La novela es crítica hasta el escozor. Critica hasta los espacios de crítica. Porque no deja a nadie sin su filtro de mezquindad.

Pero en la serie, lo mezquino es el enfoque. Y se nota porque el público se ríe. Se ríe de las protagonistas. Se burla de ellas, las lee ridículas, inútiles, incapaces de convivir y de sobrevivir. Inoportunas, peligrosas, tontas.

Es siempre complicado narrar historias desde posiciones subalternas sin ocuparlas de verdad. La historia está saturada de relatos de la feminidad contados por hombres, de relatos presuntamente diversos contados desde la blanquitud, la supremacía, la hegemonía. Pero ya no cuela. Los veinte siglos de la era actual no han pasado en vano, y nos mantiene en un precario estado de civilización reconocer que el imaginario colectivo tiene que abandonar los relatos que condenan a la otredad desde el ridículo y el escarnio a quienes no cumplen (porque no ponen) las normas.

Fácil es una serie desafortunada, inoportuna, capacitista, cutre y que no aporta nada. Y eso es difícil estando inspirada en una novela que es una ampliación de horizontes narrativos y estilísticos. Pero, vamos, que Cristina Morales escribió un columna cuando vió la serie y la tituló “Nazi”. Y ella no regala palabras.

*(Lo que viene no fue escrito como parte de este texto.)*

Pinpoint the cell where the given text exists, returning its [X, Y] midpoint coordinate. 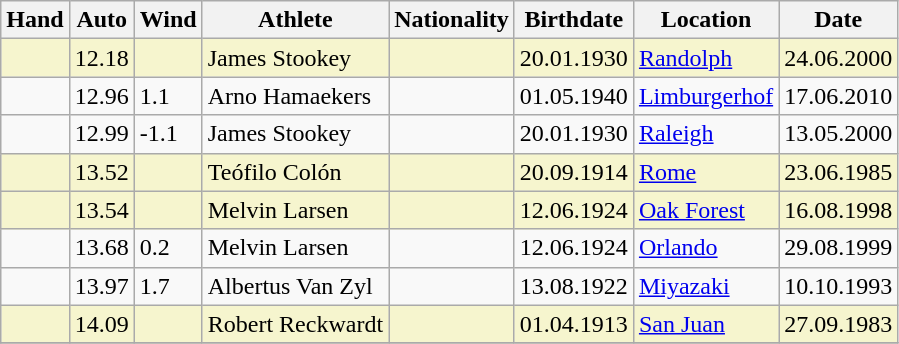
Raleigh [706, 134]
13.52 [102, 172]
10.10.1993 [838, 286]
12.96 [102, 96]
01.05.1940 [574, 96]
Hand [35, 20]
Albertus Van Zyl [295, 286]
Rome [706, 172]
Auto [102, 20]
Wind [168, 20]
1.1 [168, 96]
13.08.1922 [574, 286]
01.04.1913 [574, 324]
20.09.1914 [574, 172]
12.99 [102, 134]
13.97 [102, 286]
Arno Hamaekers [295, 96]
23.06.1985 [838, 172]
Date [838, 20]
13.05.2000 [838, 134]
Birthdate [574, 20]
Athlete [295, 20]
29.08.1999 [838, 248]
13.54 [102, 210]
24.06.2000 [838, 58]
-1.1 [168, 134]
Oak Forest [706, 210]
Limburgerhof [706, 96]
13.68 [102, 248]
San Juan [706, 324]
0.2 [168, 248]
Nationality [452, 20]
Location [706, 20]
16.08.1998 [838, 210]
14.09 [102, 324]
27.09.1983 [838, 324]
Miyazaki [706, 286]
17.06.2010 [838, 96]
Orlando [706, 248]
12.18 [102, 58]
Teófilo Colón [295, 172]
Robert Reckwardt [295, 324]
Randolph [706, 58]
1.7 [168, 286]
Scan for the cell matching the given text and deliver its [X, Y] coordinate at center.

Yo fui un poco mosca al pase, porque Anna R. Costa respondió a las críticas de la autora con un “preguntadle cuánto ha cobrado por los derechos”, como si quienes crean cultura vendieran su obra para que la gente que paga haga cualquier mierda con ella. Pero es que pasé en esa sala uno de los peores ratos que recuerdo.

No llegué al tercer capítulo, pero no necesito más para saber que a esta serie quien peor la va a tratar es el tiempo.